Benjamin Talbot Babbitt

(1809-1889)

(Nathaniel-Jonathan-Benjamin-Elkanah-Edward).

Born 1809, in Westmoreland, New York, near Holman City.  He married Rebecca McDuffie, who died December 1894.  He died October 20, 1889, they were buried in Woodlawn Cemetery, New York City.

Children:-

Ida Josephine.                                                          Lillian E., married Clarence M. Hyde.
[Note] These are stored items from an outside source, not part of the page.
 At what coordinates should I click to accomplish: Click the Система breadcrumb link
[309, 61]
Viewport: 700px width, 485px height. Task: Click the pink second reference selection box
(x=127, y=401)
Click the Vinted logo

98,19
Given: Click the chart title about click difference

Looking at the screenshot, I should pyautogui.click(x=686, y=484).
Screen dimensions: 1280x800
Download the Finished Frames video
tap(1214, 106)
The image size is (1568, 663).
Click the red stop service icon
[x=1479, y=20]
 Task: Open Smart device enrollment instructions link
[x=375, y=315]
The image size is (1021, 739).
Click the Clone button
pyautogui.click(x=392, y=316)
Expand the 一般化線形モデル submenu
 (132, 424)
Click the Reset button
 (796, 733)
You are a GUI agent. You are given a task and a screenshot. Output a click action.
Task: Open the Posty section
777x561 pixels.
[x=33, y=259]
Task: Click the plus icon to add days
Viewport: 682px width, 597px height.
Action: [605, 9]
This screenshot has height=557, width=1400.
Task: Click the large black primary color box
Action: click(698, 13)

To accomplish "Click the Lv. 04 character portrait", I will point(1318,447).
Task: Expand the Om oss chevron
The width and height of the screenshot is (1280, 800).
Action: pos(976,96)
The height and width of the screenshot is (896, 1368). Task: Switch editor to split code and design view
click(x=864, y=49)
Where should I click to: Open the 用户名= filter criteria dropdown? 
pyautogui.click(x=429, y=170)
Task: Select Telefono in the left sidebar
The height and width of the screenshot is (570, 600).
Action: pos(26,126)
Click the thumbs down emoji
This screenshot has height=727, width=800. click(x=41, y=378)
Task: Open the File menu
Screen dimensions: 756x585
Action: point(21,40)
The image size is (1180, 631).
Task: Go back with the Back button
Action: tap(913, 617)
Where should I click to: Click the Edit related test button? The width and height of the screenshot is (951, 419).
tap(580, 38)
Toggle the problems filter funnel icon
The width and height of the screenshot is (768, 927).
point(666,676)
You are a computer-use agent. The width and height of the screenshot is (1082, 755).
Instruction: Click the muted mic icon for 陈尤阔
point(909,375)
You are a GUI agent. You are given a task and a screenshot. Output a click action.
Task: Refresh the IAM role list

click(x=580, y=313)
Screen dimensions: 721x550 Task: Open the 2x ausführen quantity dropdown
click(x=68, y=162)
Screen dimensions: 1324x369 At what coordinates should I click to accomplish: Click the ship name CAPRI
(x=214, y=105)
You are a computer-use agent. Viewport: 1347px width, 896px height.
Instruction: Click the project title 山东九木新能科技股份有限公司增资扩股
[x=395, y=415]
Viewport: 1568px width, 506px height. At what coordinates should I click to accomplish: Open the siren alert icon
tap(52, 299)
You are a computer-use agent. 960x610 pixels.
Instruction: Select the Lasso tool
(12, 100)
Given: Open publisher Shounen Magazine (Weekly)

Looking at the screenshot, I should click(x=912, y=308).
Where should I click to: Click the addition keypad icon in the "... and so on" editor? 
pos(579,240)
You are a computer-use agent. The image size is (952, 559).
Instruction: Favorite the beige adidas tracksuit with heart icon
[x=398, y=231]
His grandfather, Jonathan was born in Berkley, Massachusetts was the older half-brother of Abel Babbitt, resident of Barnard, Vermont, being Benjamin was their father.  Jonathan born February 5, 1729, resided in Berkley and was styled "Joyner" in deeds.  In 1756 grandfather Jonathan and his wife Elizabeth Talbot, married March 1, 1753, deeded Benjamin Babbitt land, formerly owned by his father Benjamin.  In 1761 he bought land in Dighton from Nathan Walker, and in 1763 he is called of "Dighton" in deed to Ebenezer Redding.  Later in 1768 he resided near Middletown, Connecticut. His father, Nathaniel Babbitt, settled near Holman City, New York, near Utica on the Mohawk River valley.  Later removed to East Sauquoit, south of Utica, where he kept a tavern. He also was blacksmith for a time at Paris Hill, New York.  In 1806, Nathaniel Babbitt was a ensign in the Brigade of militia of Oneida County, New York.  Married before 1804, Betsey Holman, daughter of David Holman. Children: Rebecca 1804, Mary 1805, David 1806, Elizabeth 1807, Benjamin Talbot 1809, and George Reed 1810.                                                                      

Mr. Babbitt's youth was spent in hard work on the home farm, receiving meantime the scant education afforded by the local schools.  This hard work in his youth gave him an exceptional physical development which stood him in good stead, in the arduous labors of his latter life.   He was possessed of a most ingenious and inquiring disposition, accompanied fortunately by a capability of carrying out his ideas personally.  When he was barely twenty years old he was an expert wheel-wright, machinists and file maker.  He acquired these trades by hiring out to machinist and thus being able to give full expression to the ideas constantly evolved by his keen intellect, and at the same time enumerating his father for his time. In this same period he acquired a good knowledge of Chemistry by including a professor from Clinton College to visit the work-shop occasionally and instruct the workmen. 

At the age of twenty-two he had acquired sufficient funds to establish a machine shop at Little Falls, N. Y., where for twelve years he manufactured pumps and engines, and while there succeeded in making a practicable and workable mowing machine, one of the first made in America.  His workshop being destroyed in a flood, he removed to New York City, leaving the closing up of the business at Little Falls to a supposed friend, who proved dishonest and left Mr. Babbitt completely ruined.            

His business in New York started as a manufacturer of saleratus (aerated salt, sodium, "baking soda") by an original process and selling it in convenient packages.  The economy of the new method of manufacture enabled him to secure almost instant control of the business in this country. He soon added a yeast Baking Powder, a Soap Powder and several varieties of soap to his list of manufactures, all of them becoming very popular.         

Mr. Babbitt was a genius in the art of advertising, rivaling his friend Barnum in originality and success in this important element of his success, his name becoming a household word over the land.  An amusing story is told in this connection of his meeting a colored bootblack in a southern hotel, bearing his own name.   When he told the boy that he, too was B. T. Babbitt, the astonished boy exclaimed, "Lawd-massa-did your "mammy" get your name off a soap box too?"   

His ingenuity was not confined to the inventions concerning his own particular field of business, although he personally invented most of the machinery used in making his products.  A study of the Patent Office records shows an astonishing diversity of talent, his invention numbering over one hundred in number, concern all sorts of ideas from wind-mills, to air-guns, armor plate, ventilators, steam engine appliances, canal boats and artificial ice devices. He is credited with having first conceived the idea of utilizing the power of Niagara Falls. When he died, in 1889, he left a record hardly equaled in American life of successful and honorable business dealings and mourned by all who were associated with him.